High rates of return
Tyler Crowe (Total SA): It's not shocking that brand recognition can have a big influence on the types of investments we make, so investors in the big oil industry might overlook Total because it doesn't have the retail presence in the U.S. that many of its competitors have. That shouldn't keep you from making an investment in this stock, though, because you would be missing out on what has become the leader in the industry in returns on equity for its investors.
As the oil crash really started to take hold in late 2014 through early 2016, Total was in a unique position because many of its major capital projects were brought on line. This development had two big benefits for the company: It allowed it to wind down capital spending and keep its percentage of unproductive working capital low, and it meant rapid increases in total production that helped to offset the declines from realized prices. This is how Total was able to surpass ExxonMobil for the highest return on equity in the business, even though ExxonMobil has an inherent advantage in this metric because it has bought back loads of shares over the years and kept its equity value low.

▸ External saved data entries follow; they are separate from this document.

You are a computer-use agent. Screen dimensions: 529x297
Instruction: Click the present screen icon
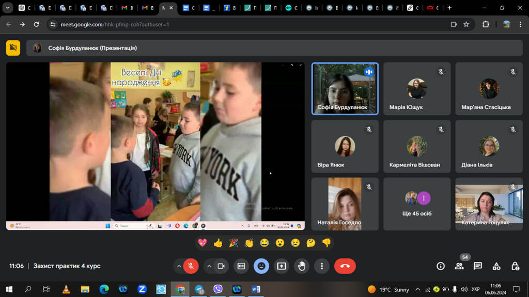pyautogui.click(x=282, y=266)
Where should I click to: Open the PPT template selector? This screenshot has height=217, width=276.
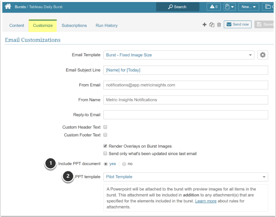(x=186, y=177)
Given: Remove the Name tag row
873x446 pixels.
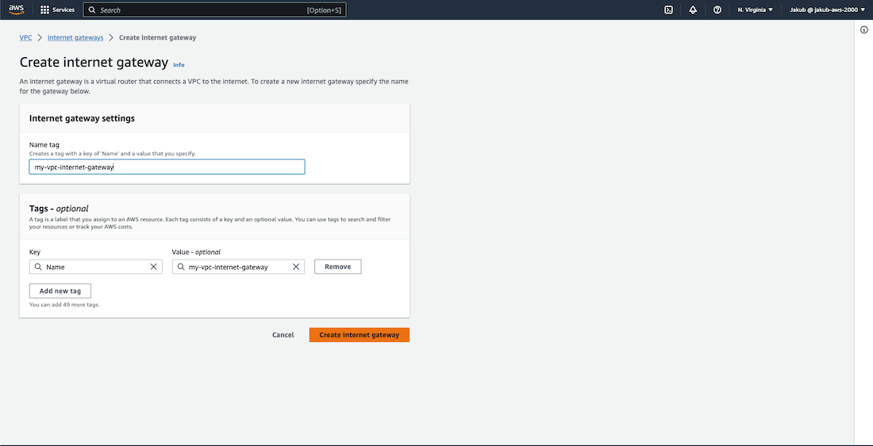Looking at the screenshot, I should click(x=337, y=267).
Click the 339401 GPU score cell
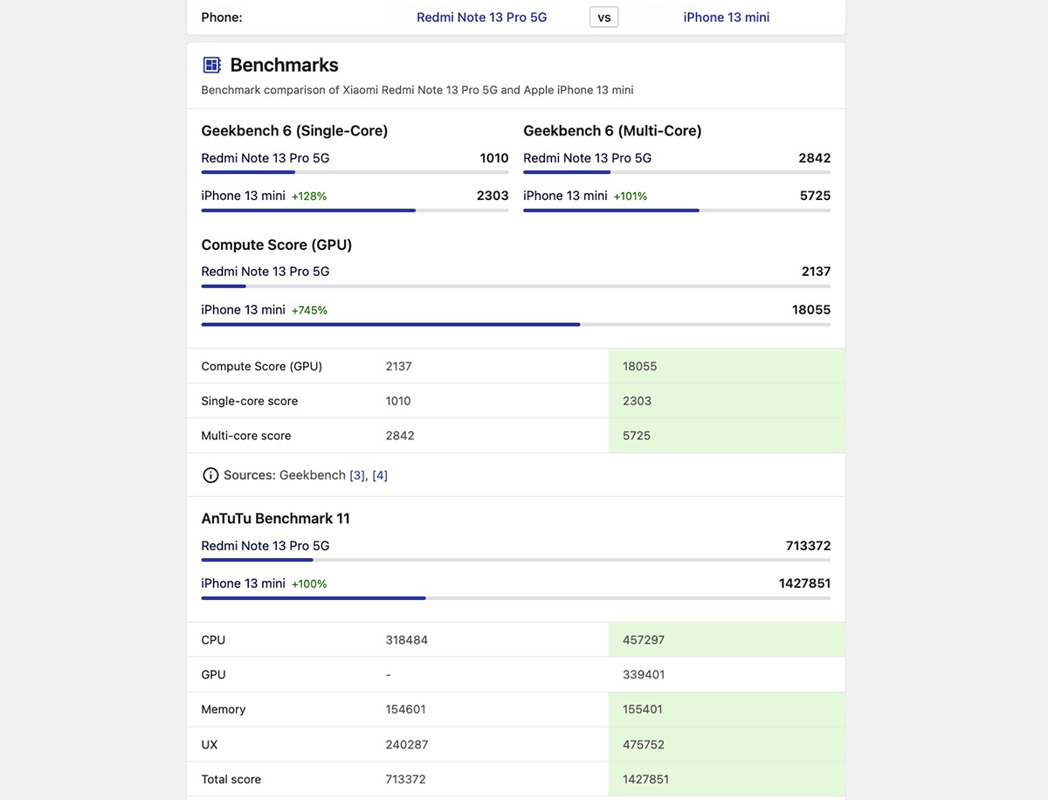 [726, 675]
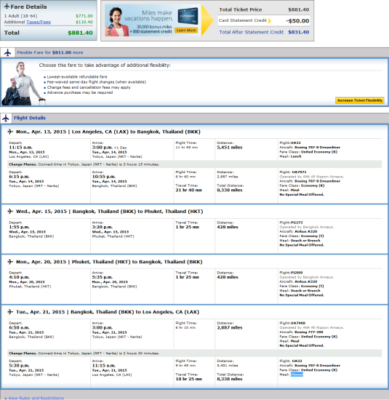Click the airplane icon beside Fare Details

[7, 6]
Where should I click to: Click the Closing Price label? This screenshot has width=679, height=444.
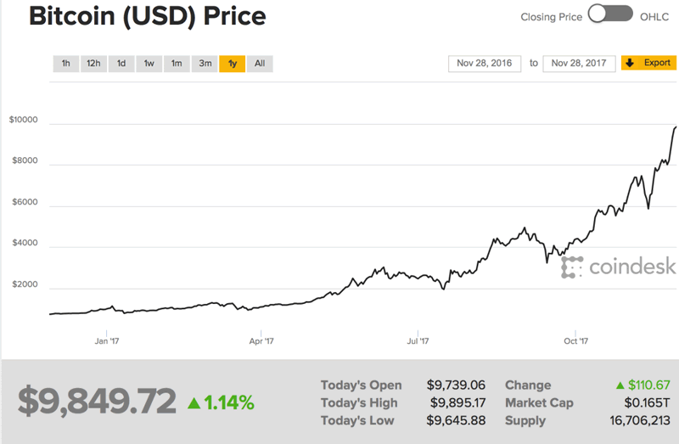pyautogui.click(x=549, y=14)
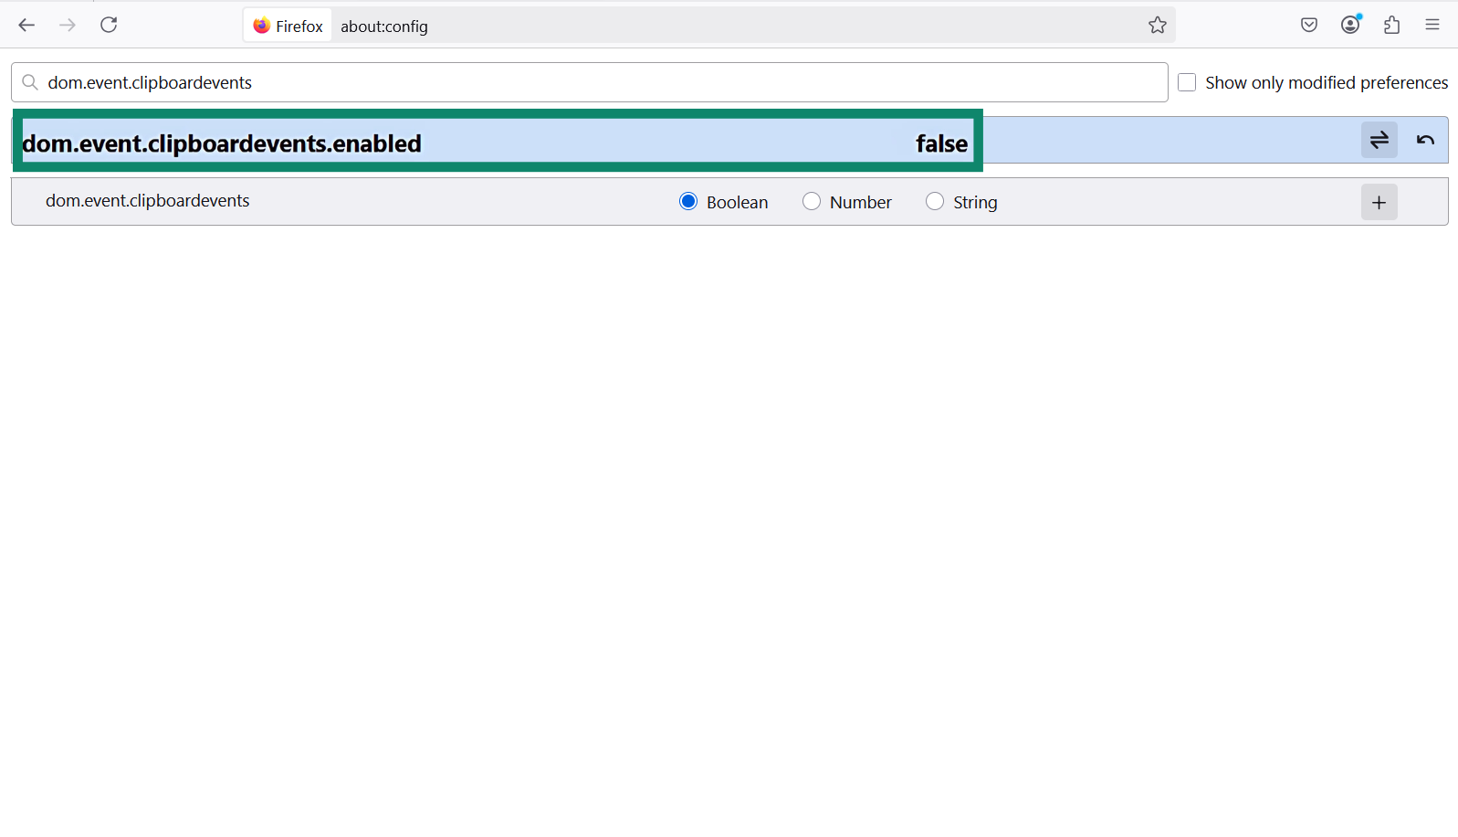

What is encouraging, though, is that the company has been taking steps to ensure that these returns aren't just a fluke of the downturn. Over the past couple of years, management has signed multiple concession contracts with national oil companies in the Persian Gulf that represent 50 billion barrels of resources, 300,000 barrels per day of production, and a 15% return on average capital employed at today's prices. These low-cost, long-life, high-return projects will help boost profitability over the long term and will be a pillar to support growth in its other big investments in deepwater and LNG.
For investors, all of this comes with a stock that currently yields 5.3%. If you want a high-yield investment with the potential to grow and last for a long time, Total is worth a look.

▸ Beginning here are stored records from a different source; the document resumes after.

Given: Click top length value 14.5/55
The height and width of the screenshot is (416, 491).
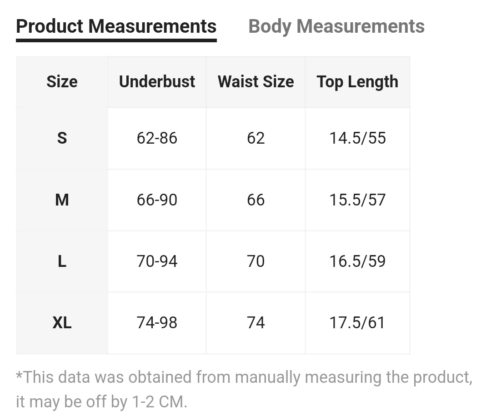Looking at the screenshot, I should click(x=357, y=138).

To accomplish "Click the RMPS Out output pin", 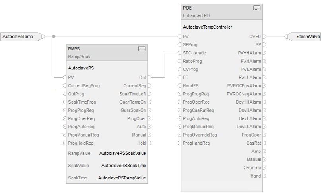I will point(150,77).
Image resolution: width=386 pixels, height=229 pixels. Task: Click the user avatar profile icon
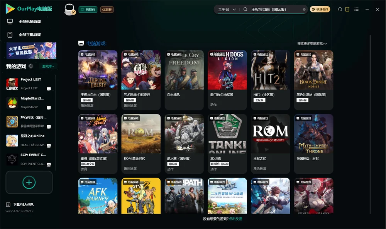click(x=69, y=9)
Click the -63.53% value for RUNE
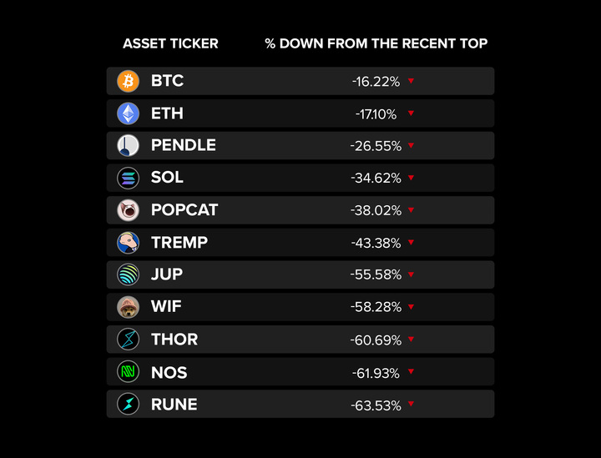 coord(376,405)

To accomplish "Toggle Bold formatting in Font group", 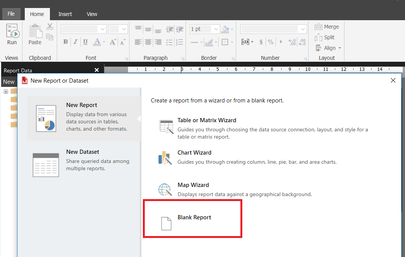I will pos(66,42).
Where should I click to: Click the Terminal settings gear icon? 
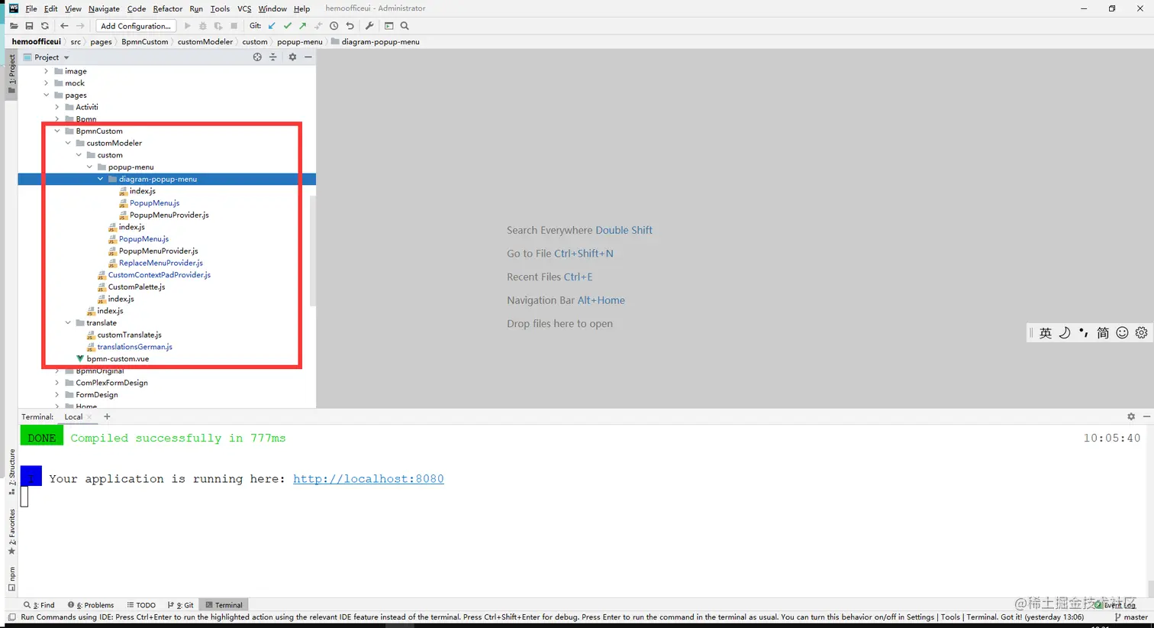(x=1130, y=416)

Don't ignore the risk of a cut
Jason Hall (Royal Dutch Shell plc): With a 6.7% yield on its B shares and over 7% on its A shares (there are different tax implications for the two share classes), Shell is certainly a high-yield stock. And while that yield can make it attractive, it's worth making sure you understand that there is some risk the company could be forced to cut payouts.
Shell made two significant moves that allowed it to acquire BG Group, but those moves also significantly increased its cash outflows. Since the acquisition closed in early 2016, Shell's share count has increased more than 27%, while management has kept the dividend steady, leading to an increase in total dividends paid. Shell's debt has also ballooned, from $53 billion at the end of 2015 to almost $83 billion at the end of 2016.
Combined, the higher share count and debt added $1.6 billion in higher cash outflows to cover these items versus 2015. And since the BG Group acquisition happened several months into 2016, the full annual incremental expense on these two items is likely to be closer to $2 billion.
In short, Shell's cash inflows and outflows are a bit out of whack right now, and it's going to take some balance-sheet work to address this matter. Management has targeted over $30 billion in assets it plans to sell off, both to pay down its debt and to focus the company on deepwater and natural gas assets.
With $19 billion in cash on hand, there is some margin of safety, and management has stated multiple times that sustaining the dividend is a priority. But make no mistake: The dividend will be unsustainable if cash flows don't improve or debt doesn't come down. I like the odds that management will pull off its plans, but the current dividend is not as safe as are those of the companies my colleagues wrote about above. Invest accordingly.